Dari sisi kepemimpinan, para eksekutif Clorox melihat AI generatif bukan sebagai ancaman, melainkan sebagai katalis transformasi budaya kerja. Mereka menilai teknologi ini memperluas kapasitas tim kecil, memunculkan ide lintas fungsi, dan membentuk ekosistem kerja yang lebih adaptif.

“Bayangkan Anda punya rekan kerja imajiner yang bisa Anda ajak diskusi ide, menulis memo, atau membuat ringkasan hasil penelitian — dalam hitungan menit. Itulah ChatGPT bagi kami,” ujar salah satu manajer produk.

Namun, perubahan ini juga menuntut tata kelola baru. Clorox kini mempertimbangkan pembentukan tim audit AI internal, yang bertugas meninjau penggunaan alat generatif secara berkala. Mereka juga berencana mengintegrasikan sistem log aktivitas dan pengawasan berbasis prinsip AI governance seperti yang direkomendasikan oleh lembaga seperti OECD dan World Economic Forum.

Dengan adopsi yang semakin luas, Clorox melihat AI generatif bukan sebagai proyek teknologi semata, tetapi sebagai bagian dari strategi perusahaan secara keseluruhan. Mereka menargetkan bahwa dalam dua tahun ke depan, sebagian besar divisi bisnis akan memiliki kemampuan dasar untuk bekerja bersama alat AI secara efisien dan bertanggung jawab.

Laporan The Wall Street Journal mencatat bahwa Clorox bukan satu-satunya perusahaan konsumer goods yang tertarik dengan teknologi ini. Rival mereka seperti Procter & Gamble dan Unilever juga telah menjalankan eksperimen serupa.

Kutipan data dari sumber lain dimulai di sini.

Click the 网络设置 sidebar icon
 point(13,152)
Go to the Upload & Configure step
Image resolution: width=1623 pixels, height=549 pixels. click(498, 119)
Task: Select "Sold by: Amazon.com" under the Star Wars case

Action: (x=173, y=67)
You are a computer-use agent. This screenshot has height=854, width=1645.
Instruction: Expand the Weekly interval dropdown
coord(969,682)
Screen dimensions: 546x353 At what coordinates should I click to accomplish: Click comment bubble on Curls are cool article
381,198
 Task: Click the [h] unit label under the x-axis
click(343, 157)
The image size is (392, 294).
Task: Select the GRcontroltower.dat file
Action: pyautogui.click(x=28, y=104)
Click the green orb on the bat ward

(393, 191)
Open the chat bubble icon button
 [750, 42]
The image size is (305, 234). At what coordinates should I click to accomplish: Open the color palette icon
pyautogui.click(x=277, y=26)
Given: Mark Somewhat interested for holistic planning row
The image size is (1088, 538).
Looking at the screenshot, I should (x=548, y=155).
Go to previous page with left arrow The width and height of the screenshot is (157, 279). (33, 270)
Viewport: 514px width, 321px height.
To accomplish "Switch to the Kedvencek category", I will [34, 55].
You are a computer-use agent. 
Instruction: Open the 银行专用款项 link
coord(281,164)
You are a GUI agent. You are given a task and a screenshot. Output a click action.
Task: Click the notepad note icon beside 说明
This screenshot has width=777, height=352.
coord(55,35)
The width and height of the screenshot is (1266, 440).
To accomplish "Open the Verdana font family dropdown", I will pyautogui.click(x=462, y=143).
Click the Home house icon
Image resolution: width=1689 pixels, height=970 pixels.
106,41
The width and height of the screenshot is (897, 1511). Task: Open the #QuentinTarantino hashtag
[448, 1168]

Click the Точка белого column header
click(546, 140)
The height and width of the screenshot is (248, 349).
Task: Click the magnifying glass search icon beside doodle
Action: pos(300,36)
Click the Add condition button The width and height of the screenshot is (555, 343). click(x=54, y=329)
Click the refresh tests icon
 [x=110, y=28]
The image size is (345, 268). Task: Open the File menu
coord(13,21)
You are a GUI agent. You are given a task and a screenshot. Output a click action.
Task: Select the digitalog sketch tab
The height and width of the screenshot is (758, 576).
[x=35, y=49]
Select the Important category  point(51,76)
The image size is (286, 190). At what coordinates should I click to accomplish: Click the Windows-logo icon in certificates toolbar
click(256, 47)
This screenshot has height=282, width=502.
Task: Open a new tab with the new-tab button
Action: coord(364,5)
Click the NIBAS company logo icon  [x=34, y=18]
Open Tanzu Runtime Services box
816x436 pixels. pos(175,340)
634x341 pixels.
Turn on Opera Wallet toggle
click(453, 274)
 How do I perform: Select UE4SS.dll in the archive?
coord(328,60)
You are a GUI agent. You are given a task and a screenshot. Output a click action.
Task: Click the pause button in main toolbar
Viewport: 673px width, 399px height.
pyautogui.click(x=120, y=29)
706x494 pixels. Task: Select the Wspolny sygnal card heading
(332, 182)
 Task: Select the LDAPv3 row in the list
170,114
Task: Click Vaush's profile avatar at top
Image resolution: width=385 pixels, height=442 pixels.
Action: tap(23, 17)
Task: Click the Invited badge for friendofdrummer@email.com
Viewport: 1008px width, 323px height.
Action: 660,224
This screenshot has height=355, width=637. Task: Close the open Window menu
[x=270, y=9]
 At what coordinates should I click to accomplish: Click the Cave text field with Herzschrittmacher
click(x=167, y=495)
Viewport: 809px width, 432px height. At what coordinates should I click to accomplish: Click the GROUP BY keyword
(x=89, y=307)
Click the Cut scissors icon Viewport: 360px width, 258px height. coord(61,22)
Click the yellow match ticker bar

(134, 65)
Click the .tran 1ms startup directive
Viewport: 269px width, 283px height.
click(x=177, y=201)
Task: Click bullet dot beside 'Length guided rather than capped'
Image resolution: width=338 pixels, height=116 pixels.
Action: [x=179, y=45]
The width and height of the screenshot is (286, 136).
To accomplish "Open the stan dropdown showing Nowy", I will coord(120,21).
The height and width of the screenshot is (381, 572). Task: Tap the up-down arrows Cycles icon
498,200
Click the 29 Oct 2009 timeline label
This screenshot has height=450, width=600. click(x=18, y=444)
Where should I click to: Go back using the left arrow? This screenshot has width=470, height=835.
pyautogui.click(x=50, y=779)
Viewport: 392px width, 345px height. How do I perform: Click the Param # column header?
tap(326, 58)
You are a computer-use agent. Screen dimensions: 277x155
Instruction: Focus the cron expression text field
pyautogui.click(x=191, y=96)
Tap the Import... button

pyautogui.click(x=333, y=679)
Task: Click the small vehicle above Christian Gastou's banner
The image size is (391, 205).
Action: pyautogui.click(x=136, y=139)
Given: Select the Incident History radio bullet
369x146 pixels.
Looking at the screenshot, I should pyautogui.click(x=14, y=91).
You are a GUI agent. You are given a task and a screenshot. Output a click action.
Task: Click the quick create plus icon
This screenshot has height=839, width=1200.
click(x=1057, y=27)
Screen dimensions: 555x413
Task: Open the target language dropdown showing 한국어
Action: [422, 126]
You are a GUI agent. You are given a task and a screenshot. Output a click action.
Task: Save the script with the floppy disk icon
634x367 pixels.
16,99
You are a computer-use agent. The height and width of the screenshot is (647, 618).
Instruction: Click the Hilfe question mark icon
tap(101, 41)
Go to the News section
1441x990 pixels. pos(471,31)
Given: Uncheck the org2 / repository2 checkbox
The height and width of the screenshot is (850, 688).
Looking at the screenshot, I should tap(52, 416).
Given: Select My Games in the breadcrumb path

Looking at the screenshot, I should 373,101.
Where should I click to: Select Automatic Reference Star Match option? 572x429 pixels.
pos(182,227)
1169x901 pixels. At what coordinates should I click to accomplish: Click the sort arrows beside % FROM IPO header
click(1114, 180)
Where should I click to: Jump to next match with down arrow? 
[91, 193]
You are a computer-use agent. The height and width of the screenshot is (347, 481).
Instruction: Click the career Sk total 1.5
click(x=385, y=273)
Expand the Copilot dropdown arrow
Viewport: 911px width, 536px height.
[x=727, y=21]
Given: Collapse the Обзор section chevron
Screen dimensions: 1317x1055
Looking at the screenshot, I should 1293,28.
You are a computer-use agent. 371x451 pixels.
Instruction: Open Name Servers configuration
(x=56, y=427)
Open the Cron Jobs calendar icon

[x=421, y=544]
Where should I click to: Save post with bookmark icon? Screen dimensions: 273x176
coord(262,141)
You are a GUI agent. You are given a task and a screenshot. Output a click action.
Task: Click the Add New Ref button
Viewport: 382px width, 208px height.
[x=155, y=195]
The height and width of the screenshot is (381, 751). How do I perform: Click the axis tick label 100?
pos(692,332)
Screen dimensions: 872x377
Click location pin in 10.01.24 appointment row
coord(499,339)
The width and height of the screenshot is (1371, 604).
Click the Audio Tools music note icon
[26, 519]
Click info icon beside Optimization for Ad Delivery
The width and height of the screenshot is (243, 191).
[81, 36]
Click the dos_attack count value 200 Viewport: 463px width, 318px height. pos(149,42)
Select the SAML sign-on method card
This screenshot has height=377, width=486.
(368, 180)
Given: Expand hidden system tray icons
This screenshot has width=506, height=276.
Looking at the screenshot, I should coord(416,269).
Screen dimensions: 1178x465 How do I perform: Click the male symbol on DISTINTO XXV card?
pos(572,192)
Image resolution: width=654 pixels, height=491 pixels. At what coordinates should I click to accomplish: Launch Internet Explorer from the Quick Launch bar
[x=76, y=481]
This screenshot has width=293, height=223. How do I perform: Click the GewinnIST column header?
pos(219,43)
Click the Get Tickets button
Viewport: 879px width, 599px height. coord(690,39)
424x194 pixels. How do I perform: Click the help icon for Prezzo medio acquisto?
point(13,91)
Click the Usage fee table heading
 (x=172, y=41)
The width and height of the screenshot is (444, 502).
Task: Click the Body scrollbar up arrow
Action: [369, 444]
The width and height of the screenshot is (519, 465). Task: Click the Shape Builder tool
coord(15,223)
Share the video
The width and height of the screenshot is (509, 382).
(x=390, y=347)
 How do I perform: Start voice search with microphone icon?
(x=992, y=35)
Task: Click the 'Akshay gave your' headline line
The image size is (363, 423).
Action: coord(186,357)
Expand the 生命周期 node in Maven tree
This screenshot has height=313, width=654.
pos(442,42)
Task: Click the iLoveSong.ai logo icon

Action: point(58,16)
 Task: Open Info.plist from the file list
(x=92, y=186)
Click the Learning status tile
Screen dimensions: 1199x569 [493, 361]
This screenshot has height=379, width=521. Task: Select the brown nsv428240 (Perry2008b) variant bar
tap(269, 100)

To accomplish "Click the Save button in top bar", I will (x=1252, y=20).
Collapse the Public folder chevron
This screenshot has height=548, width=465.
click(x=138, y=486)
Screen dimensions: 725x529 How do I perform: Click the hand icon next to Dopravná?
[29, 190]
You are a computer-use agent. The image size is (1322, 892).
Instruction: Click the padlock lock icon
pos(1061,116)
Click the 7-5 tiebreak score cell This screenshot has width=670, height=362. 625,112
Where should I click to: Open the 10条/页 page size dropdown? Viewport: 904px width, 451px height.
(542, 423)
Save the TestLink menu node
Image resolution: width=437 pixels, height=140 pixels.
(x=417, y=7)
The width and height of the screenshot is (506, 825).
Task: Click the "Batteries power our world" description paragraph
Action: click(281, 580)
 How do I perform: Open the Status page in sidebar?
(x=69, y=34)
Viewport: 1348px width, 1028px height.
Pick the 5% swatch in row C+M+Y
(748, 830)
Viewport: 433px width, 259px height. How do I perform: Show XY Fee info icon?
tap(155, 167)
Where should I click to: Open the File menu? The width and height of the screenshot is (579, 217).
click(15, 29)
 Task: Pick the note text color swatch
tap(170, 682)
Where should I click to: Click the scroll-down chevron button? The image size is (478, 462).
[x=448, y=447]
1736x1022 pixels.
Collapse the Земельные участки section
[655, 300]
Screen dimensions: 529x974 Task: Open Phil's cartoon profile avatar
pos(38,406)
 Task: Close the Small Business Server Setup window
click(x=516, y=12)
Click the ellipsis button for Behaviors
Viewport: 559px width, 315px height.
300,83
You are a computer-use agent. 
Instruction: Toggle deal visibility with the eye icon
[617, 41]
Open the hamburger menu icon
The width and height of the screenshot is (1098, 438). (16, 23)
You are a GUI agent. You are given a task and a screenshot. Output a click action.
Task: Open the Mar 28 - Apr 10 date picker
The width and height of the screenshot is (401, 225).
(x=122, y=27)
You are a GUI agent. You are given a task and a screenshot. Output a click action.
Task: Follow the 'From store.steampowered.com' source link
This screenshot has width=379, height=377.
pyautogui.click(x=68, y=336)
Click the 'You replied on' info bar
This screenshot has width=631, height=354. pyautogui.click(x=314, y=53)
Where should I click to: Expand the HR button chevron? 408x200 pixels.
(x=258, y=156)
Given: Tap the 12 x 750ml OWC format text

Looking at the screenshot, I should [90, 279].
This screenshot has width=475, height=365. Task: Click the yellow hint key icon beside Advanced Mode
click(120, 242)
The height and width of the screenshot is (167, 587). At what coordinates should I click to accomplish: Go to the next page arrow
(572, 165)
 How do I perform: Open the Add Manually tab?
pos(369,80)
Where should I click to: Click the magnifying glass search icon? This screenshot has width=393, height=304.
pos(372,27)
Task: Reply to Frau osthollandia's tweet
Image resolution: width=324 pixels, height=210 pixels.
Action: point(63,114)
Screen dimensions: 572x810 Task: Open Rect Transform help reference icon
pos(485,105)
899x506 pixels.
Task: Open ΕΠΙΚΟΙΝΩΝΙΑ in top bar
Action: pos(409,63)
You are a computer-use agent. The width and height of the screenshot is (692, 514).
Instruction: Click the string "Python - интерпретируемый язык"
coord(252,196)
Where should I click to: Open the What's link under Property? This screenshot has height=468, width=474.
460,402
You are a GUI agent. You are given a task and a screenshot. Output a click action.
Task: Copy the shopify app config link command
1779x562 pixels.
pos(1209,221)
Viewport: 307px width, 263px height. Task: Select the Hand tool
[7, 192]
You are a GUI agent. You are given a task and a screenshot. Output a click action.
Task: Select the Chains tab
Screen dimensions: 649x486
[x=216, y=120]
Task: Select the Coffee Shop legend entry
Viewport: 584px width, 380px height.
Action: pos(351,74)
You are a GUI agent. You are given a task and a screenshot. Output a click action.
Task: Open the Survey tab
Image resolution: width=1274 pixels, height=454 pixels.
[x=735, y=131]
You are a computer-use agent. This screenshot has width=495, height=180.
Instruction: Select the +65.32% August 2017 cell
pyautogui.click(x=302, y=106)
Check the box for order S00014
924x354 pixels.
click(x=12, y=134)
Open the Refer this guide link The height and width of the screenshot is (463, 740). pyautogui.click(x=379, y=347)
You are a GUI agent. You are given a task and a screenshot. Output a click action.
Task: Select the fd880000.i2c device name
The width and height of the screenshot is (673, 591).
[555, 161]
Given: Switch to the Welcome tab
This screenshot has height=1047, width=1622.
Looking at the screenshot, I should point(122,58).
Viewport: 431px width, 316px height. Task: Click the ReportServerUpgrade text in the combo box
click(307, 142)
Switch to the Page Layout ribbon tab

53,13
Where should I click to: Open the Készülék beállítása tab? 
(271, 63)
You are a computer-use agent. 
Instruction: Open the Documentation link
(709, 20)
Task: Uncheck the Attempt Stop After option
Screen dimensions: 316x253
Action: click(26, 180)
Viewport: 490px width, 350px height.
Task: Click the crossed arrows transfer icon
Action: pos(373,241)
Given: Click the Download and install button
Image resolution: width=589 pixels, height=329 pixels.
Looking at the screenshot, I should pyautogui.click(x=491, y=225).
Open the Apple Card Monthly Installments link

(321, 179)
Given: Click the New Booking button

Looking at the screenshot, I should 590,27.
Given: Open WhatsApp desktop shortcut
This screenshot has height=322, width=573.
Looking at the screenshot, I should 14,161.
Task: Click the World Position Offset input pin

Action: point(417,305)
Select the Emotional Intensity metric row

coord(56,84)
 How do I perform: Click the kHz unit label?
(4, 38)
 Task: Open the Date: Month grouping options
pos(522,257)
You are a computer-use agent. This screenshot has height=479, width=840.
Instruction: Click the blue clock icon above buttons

Namun yang membedakan Clorox adalah keterbukaan mereka terhadap trial-and-error dan kesiapan untuk merangkul kegagalan sebagai bagian dari inovasi.

Melalui Hidden Valley Ranch — produk saus salad yang telah bertransformasi menjadi ikon budaya populer — Clorox kini menemukan jalur baru untuk memperluas relevansi merek di era digital. Mereka bahkan mempertimbangkan penggunaan AI untuk membuat kampanye kreatif yang menyesuaikan narasi dengan audiens spesifik, sesuatu yang dulunya membutuhkan waktu dan biaya besar.

Dengan semua langkah ini, Clorox membuktikan bahwa perusahaan dengan akar konvensional pun bisa bertransformasi lewat teknologi paling mutakhir. Bagi perusahaan yang awalnya dikenal karena pemutih rumah tangga, kini mereka menjadi contoh bagaimana AI generatif dapat mengubah cara orang berpikir, bekerja, dan menciptakan.